Staunton, March 28 – The recent arrests of Abyzov and Ishayev like the earlier ones of Belykh, Ulyukayev and Serebrennikov are harbingers of still more arrests and clear evidence that “any effort to establish a dictatorship in Russia will end with one that resembles Stalin’s,” Yevgeny Ikhlov says.
What is happening now is what happened earlier: when the ruler runs out of resources, he turns to the liquidation of his own subordinates to ensure his power, the Russian commentator says. That is what Stalin did in the 1930s; it is what Vladimir Putin is doing now (kasparov.ru/material.php?id=5C9D0416DC132).
Unfortunately, Ikhlov continues, “there are in Russia no social patterns (behavioral and ideological models) of despotism except for Stalinism.” And consequently, “any attempts to create a dictatorship in Russia will end with a Stalinist dictatorship” with almost all the features of that regime.
Once again, wreckers will be found, the ruling class will have to be destroyed, and propaganda will become increasingly shrill in pointing to conspiracies linked to foreigners. And as a result, repression will once again be “the only reliable instrument of constructing society” according to the desires of the ruler.
Of course, there is this difference, Ikhlov says. “Stalinism cultivated asceticism and collectivism while Putinism as one would expect from a fascist-type phenomenon atomized individualism and private ownership of property.” But that difference does not change the underlying nature of a dictatorship in the country.

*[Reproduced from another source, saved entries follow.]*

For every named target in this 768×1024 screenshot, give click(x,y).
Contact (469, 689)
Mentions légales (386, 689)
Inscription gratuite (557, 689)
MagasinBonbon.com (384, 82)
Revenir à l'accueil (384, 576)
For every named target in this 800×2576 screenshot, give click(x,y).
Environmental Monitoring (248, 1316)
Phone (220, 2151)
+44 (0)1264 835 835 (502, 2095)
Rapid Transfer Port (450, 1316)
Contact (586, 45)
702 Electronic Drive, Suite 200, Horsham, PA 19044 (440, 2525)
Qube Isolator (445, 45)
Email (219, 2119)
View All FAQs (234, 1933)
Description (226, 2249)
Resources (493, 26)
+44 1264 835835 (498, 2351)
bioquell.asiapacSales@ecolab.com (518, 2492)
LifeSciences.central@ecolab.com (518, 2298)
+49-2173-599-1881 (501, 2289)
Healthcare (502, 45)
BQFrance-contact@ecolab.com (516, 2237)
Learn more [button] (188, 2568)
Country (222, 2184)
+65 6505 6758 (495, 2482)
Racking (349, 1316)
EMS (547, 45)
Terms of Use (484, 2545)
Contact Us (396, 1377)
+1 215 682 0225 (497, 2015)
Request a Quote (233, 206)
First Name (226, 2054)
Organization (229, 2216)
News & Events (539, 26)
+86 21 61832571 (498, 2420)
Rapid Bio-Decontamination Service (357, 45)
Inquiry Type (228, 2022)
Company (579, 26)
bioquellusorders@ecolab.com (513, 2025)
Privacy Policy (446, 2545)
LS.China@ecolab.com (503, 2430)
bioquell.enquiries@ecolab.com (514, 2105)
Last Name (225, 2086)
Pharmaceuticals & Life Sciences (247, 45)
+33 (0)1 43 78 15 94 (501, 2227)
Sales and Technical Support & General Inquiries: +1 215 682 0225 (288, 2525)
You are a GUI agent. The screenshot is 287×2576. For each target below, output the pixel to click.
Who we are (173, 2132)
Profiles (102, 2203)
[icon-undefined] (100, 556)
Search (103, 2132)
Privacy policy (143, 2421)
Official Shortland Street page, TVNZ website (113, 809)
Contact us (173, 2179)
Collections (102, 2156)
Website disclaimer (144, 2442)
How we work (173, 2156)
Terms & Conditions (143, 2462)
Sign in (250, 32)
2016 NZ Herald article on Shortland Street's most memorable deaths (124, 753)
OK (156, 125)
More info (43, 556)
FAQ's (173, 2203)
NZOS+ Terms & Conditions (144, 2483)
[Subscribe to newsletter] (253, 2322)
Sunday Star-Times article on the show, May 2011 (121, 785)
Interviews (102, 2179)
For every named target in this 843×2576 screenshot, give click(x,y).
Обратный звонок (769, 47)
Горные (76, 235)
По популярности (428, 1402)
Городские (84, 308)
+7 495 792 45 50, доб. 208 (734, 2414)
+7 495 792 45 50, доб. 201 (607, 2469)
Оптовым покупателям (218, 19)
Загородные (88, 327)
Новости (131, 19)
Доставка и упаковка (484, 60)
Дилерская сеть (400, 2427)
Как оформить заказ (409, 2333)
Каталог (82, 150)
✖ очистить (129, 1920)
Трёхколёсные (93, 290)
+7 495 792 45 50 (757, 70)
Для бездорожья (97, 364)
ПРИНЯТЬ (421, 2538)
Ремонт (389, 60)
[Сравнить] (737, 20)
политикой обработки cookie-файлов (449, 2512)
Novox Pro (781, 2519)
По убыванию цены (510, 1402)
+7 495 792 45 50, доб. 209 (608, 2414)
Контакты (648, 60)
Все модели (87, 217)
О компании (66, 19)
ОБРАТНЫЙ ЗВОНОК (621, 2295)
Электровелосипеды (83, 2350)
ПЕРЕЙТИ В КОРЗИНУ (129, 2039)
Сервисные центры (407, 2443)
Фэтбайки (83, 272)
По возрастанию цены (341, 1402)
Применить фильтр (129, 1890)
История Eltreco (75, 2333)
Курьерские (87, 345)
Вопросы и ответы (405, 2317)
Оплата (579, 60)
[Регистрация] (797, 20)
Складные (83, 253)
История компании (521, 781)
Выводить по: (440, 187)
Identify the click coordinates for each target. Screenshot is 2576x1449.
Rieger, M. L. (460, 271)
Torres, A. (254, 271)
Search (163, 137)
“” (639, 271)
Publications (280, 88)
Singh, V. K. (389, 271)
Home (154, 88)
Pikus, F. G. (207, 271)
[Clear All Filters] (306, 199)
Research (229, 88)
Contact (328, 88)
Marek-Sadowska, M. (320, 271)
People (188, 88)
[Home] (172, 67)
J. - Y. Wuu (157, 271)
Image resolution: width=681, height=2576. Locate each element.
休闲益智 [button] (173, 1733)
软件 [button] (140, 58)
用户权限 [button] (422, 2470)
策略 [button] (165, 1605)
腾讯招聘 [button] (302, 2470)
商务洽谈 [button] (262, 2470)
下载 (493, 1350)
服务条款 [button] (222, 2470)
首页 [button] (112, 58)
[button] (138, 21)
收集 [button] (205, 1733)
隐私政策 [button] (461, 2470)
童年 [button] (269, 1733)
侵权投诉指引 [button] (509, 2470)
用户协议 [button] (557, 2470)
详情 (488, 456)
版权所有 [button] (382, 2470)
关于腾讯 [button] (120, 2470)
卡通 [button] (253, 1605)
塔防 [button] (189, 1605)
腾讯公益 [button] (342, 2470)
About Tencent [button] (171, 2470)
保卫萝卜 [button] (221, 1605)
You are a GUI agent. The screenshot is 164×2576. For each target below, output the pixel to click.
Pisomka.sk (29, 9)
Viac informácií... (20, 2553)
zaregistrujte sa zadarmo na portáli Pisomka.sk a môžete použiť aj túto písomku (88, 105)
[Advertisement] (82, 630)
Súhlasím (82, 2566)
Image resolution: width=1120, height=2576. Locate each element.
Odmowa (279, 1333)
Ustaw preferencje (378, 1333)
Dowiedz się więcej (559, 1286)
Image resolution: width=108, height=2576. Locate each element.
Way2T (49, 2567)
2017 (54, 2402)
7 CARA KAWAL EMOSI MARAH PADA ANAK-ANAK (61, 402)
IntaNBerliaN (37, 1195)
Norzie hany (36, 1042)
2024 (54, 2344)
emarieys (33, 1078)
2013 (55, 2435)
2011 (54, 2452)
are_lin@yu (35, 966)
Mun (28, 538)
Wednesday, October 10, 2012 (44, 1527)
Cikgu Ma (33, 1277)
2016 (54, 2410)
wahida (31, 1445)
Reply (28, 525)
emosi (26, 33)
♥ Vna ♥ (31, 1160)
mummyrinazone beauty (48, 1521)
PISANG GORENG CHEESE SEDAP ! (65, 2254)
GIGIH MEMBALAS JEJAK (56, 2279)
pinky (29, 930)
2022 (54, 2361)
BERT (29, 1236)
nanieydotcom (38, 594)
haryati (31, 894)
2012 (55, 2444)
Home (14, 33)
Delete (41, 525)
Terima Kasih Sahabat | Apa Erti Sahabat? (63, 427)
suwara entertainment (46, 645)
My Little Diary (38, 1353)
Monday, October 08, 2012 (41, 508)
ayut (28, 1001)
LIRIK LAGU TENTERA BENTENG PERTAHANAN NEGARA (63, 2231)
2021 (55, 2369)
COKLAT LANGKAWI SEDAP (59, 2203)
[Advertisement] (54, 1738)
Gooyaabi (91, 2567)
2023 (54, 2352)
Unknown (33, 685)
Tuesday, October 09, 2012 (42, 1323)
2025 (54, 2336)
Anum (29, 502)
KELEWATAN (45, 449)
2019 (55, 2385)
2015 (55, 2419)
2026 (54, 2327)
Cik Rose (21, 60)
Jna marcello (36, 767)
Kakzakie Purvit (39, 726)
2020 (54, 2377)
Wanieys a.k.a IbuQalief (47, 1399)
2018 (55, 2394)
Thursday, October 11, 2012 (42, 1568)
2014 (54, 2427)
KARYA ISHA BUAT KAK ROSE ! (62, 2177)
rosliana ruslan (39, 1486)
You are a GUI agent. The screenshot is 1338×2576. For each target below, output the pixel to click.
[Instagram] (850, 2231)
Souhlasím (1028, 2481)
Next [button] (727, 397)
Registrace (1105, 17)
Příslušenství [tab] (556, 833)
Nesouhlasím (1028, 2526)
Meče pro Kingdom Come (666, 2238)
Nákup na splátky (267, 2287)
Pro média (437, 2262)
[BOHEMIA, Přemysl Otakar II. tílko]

“Our ‘Stalinist-Hitlerite’ system knows only two universal methods of solving domestic crises – a great (eschatological) war or a great (anti-nomenklatura) terror.” Now, “when all resources of militarization, xenophobia, and imperial revanchism appear exhausted,” Ikhlov concludes, “the system organically has begun the transition to … anti-elite purges.”
No one should be surprised, he suggests; but everyone should be very much afraid.